Many of the Founders were indeed hypocrites when it came to slavery. And they do deserve severe criticism for it. But many of them—Jefferson included—knew slavery was wrong. He famously denounced slavery as "a moral depravity" and "the most unremitting despotism."  Jefferson and many others recognized that slavery could not be squared with the principles they espoused.

For that reason, the Revolution gave a boost to the abolitionist cause in both the US and Europe. Most obviously, it gave rise to the First Emancipation—the abolition of slavery in the northern states, without which further abolition could not have occurred.

Roosevelt and others also point to the Declaration's language condemning the British for inciting "domestic insurrections amongst us," and suggest it implies that keeping slavery in place was a key motive for rebellion. The British did indeed promise to free Virginia slaves who fought for them against the rebels. But that measure was not the cause of the revolt. It was adopted in response to it. And in addition to trying to enlist freed slaves, the British also engaged in far more extensive recruitment of white American Loyalists.

It was still hypocritical of the rebels to condemn the freeing of slaves to engage in "insurrection" against them even as they themselves rebelled against Britain due to lesser injustices than slavery. But maintaining slavery was not the purpose of the Revolution, a point underscored by the way in which its success paved the way for large-scale emancipation.
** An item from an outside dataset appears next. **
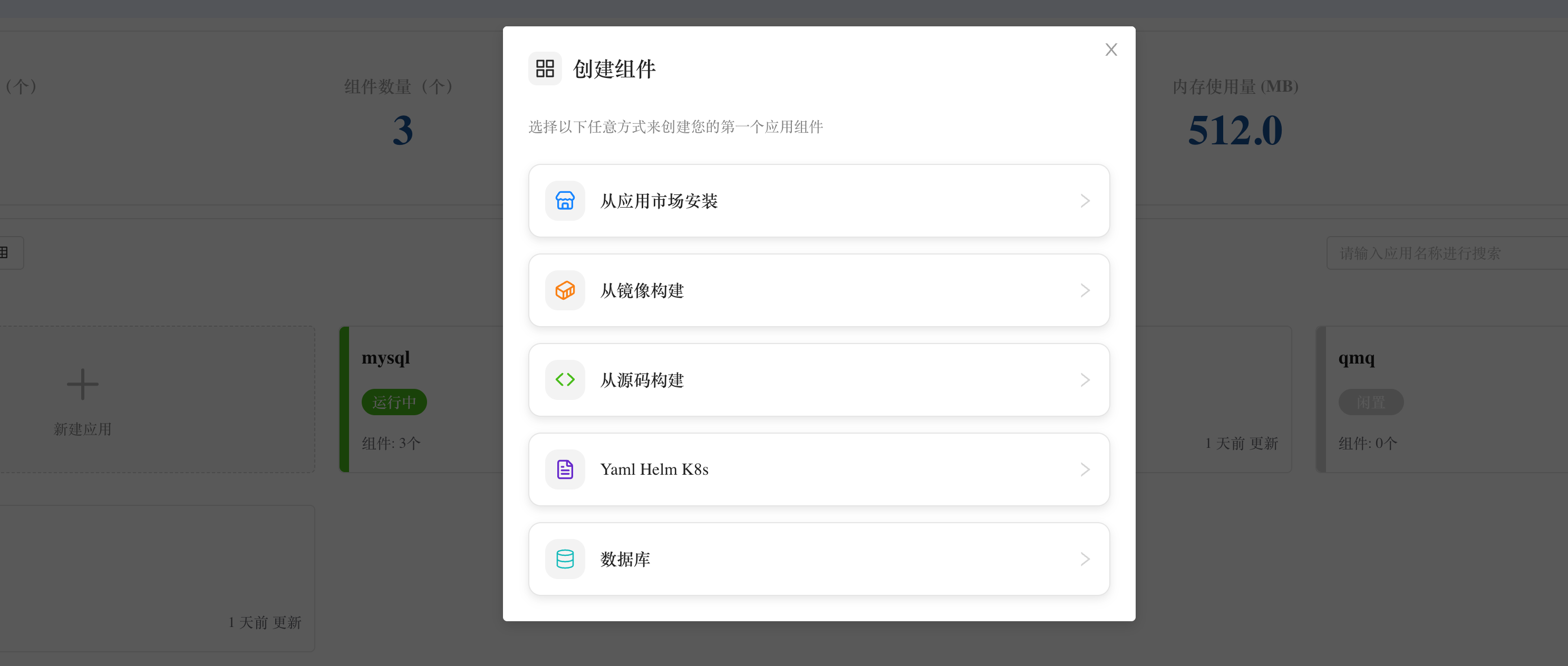Click the app market store icon
Viewport: 1568px width, 666px height.
(x=565, y=201)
Despite important progress, the revolutionaries failed to live up to their own principles, when it came to slavery, as well as a number of other issues. That failure deserves censure. But those principles were nonetheless about universal individual rights, not collective power or ethnic particularism. And the success of the Revolution led to major expansions of liberty—including key steps towards the abolition of slavery—even if it did not go nearly as far as it should have.

We haven't fully realized the principles of the Declaration and Revolution even today. Far from it. But much progress has been made, and there is room for much more.

Abraham Lincoln's famous 1857 assessment of the Declaration remains valid:

I think the authors of that notable instrument intended to include all men, but they did not mean to declare all men equal in all respects…. They did not mean to assert the obvious untruth, that all were then actually enjoying that equality, or yet, that they were about to confer it immediately upon them…

They meant simply to declare the right, so that the enforcement of it might follow as fast as circumstances should permit.

They meant to set up a standard maxim for free society which should be familiar to all: constantly looked to, constantly labored for, and even, though never perfectly attained, constantly approximated, and thereby constantly spreading and deepening its influence and augmenting the happiness and value of life to all people, of all colors, every where.

Frederick Douglass' famous 1852 speech "What to the Slave is the Fourth of July?" is also relevant here.  He forcefully condemned America's injustice and hypocrisy on slavery, but also praised key virtues of the Revolution, the Declaration, and the people responsible for them:

They were peace men; but they preferred revolution to peaceful submission to bondage. They were quiet men; but they did not shrink from agitating against oppression. They showed forbearance; but that they knew its limits. They believed in order; but not in the order of tyranny. With them, nothing was "settled" that was not right. With them, justice, liberty and humanity were "final;" not slavery and oppression.